◆ Übungsaufgaben
1. Fasse den Auszug in drei Sätzen zusammen.
2. Gib in den Datensätzen alles von der Zeile mit „Where should I“ bis hinunter zur Zeile mit „Action: click(1110, 341)“ erneut aus und benenne dabei „yellow section“ in „yellow panel“ um, ohne sonst etwas zu ändern. Lass die Bilder in der Antwort weg.

◆ Auszug
######

2. Wird eine Unterwerfungserklärung nach Eintritt der Rechtskraft des Unterlassungsurteils
abgegeben, ist die darauf beruhende Einwendung (Wegfall der Wiederholungsgefahr)
grundsätzlich nach § 767 Abs. 2 ZPO ausgeschlossen.
Tenor
1. Die sofortige Beschwerde der Klägerin gegen den Beschluss der Kammer für
Handelssachen 103 des Landgerichts Berlin vom 17. Juni 2005 -103 O 105/05- wird
zurückgewiesen.
2. Die Klägerin hat die Kosten des Beschwerdeverfahrens nach einem Wert von 15.000,-
EUR zu tragen.
Gründe
Die sofortige Beschwerde der Klägerin gegen die ihren Antrag auf einstweilige Einstellung
der Zwangsvollstreckung aus dem Urteil des Senats vom 21. Oktober 2003 (AZ: 5 U
77/03) zurückweisende Entscheidung des Landgerichts ist unzulässig, §§ 769, 707 Abs. 2
Satz 2, 719 Abs. 1 ZPO.
I.
Das Rechtsmittel ist in entsprechender Anwendung der §§ 707 Abs. 2 Satz 2, 719 Abs. 1
ZPO unstatthaft (OLG Frankfurt/Main, NJW-RR 2003, 140; Zöller/Herget, ZPO, 25. Aufl., §
769 Rdn. 13).
II.

######

◆ Aufgabendaten
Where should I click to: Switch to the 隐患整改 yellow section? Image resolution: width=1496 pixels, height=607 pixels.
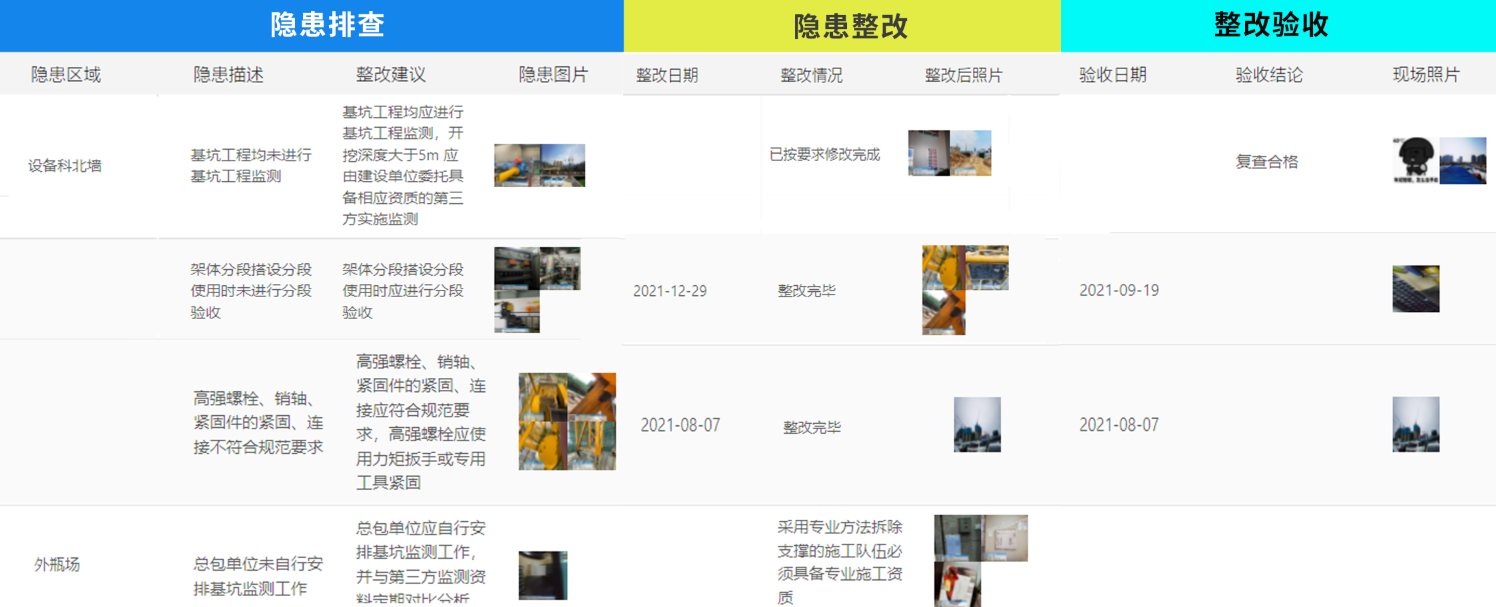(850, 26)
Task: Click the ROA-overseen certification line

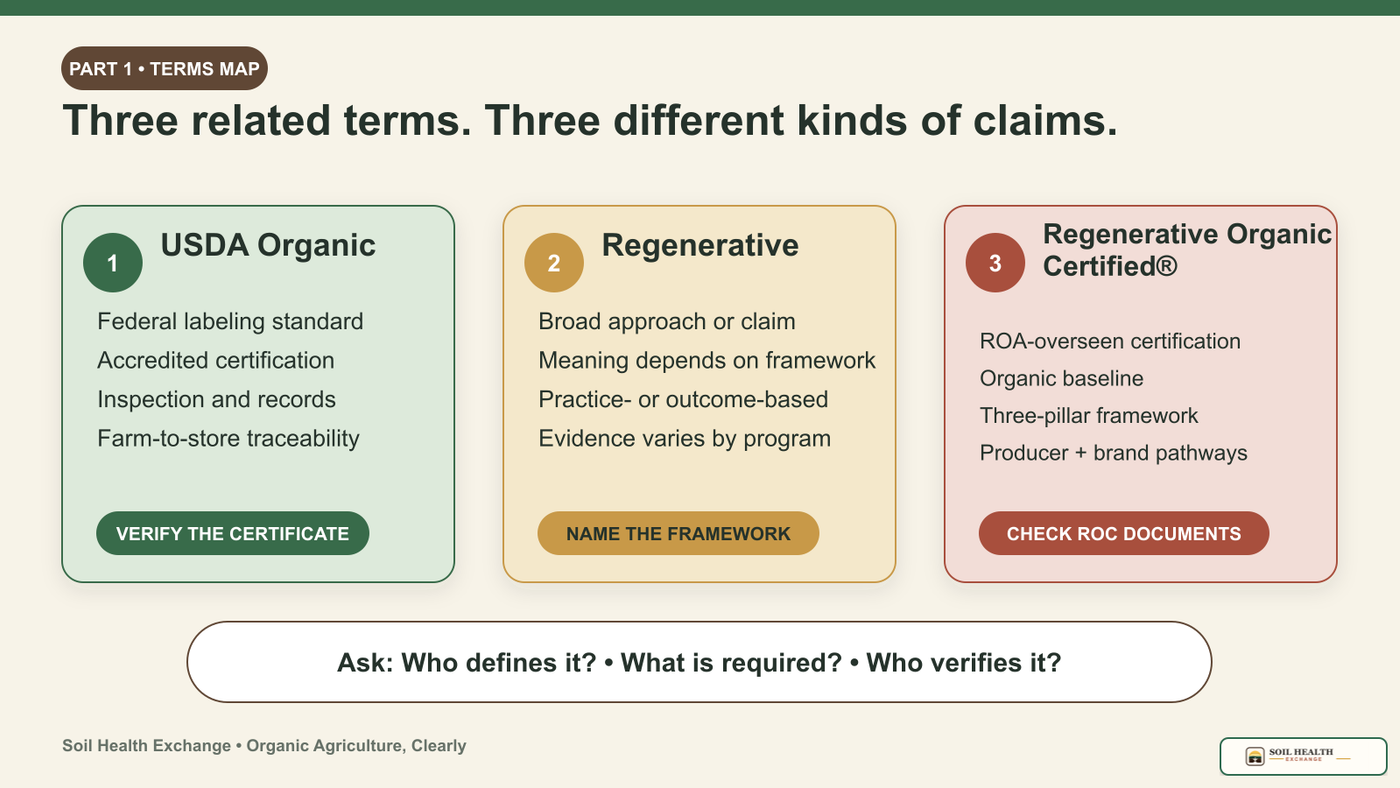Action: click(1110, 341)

######

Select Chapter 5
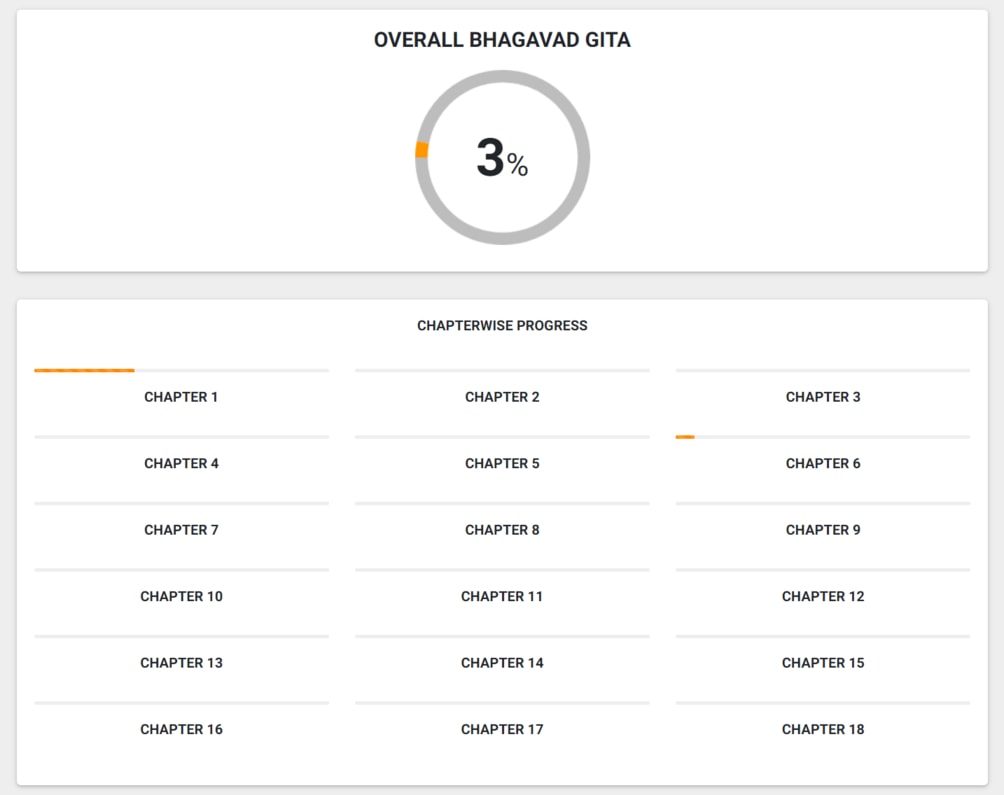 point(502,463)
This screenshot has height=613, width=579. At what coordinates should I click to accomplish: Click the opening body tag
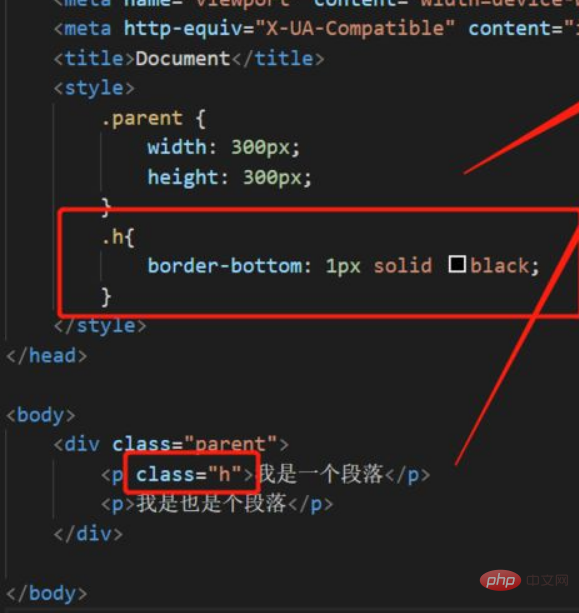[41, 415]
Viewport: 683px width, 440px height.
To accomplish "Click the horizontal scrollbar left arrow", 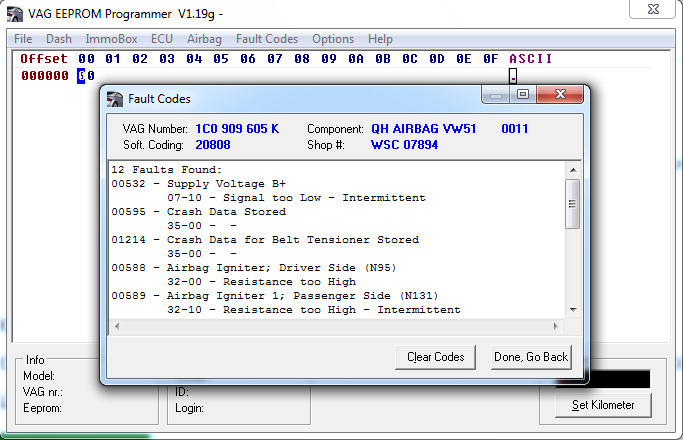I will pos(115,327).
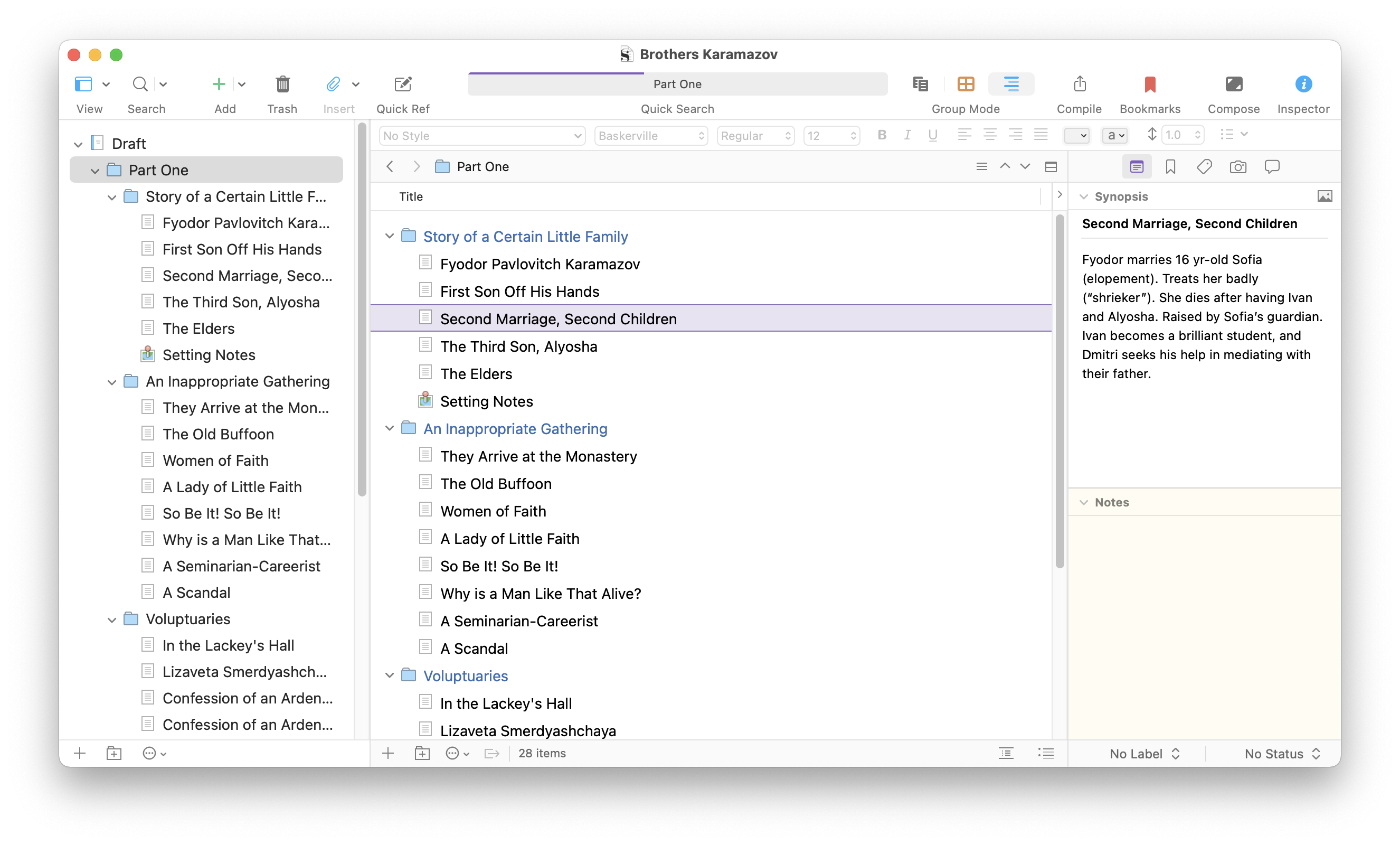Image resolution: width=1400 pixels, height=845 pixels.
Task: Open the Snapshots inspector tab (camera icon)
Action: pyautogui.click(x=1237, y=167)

######

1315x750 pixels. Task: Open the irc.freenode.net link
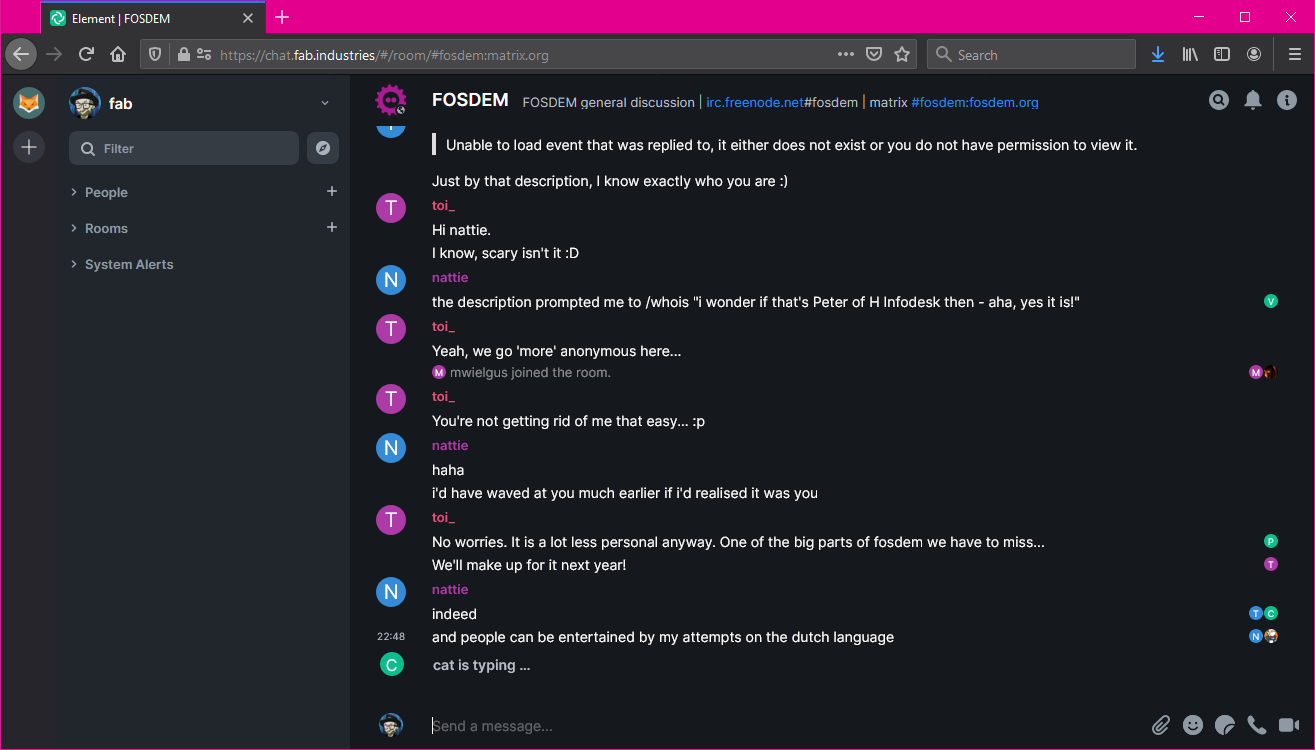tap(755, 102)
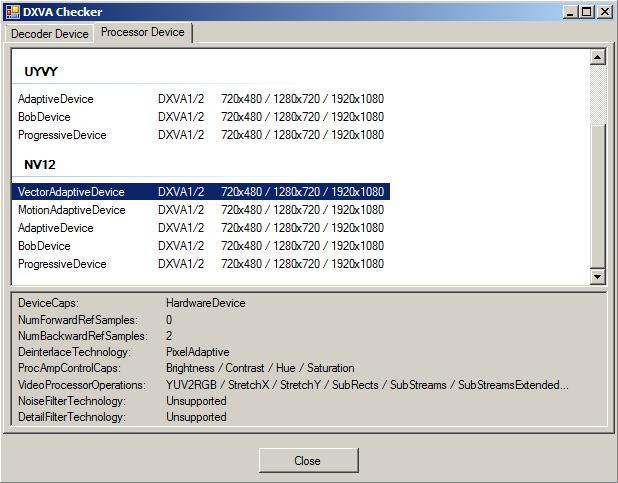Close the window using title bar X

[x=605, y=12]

######

◆ Lösungen
1. Wird eine Unterwerfungserklärung erst nach Rechtskraft des Unterlassungsurteils abgegeben, ist die darauf gestützte Einwendung des Wegfalls der Wiederholungsgefahr grundsätzlich nach § 767 Abs. 2 ZPO ausgeschlossen. Die sofortige Beschwerde der Klägerin gegen den Beschluss des Landgerichts Berlin vom 17. Juni 2005 wird zurückgewiesen, und die Klägerin trägt die Kosten des Beschwerdeverfahrens nach einem Wert von 15.000 EUR. Die Beschwerde richtet sich gegen die Ablehnung ihres Antrags auf einstweilige Einstellung der Zwangsvollstreckung aus dem Urteil des Senats vom 21. Oktober 2003 und ist in entsprechender Anwendung der §§ 707 Abs. 2 Satz 2, 719 Abs. 1 ZPO unstatthaft und damit unzulässig.

2.
Where should I click to: Switch to the 隐患整改 yellow panel? Image resolution: width=1496 pixels, height=607 pixels.
(850, 26)
Task: Click the ROA-overseen certification line

Action: click(1110, 341)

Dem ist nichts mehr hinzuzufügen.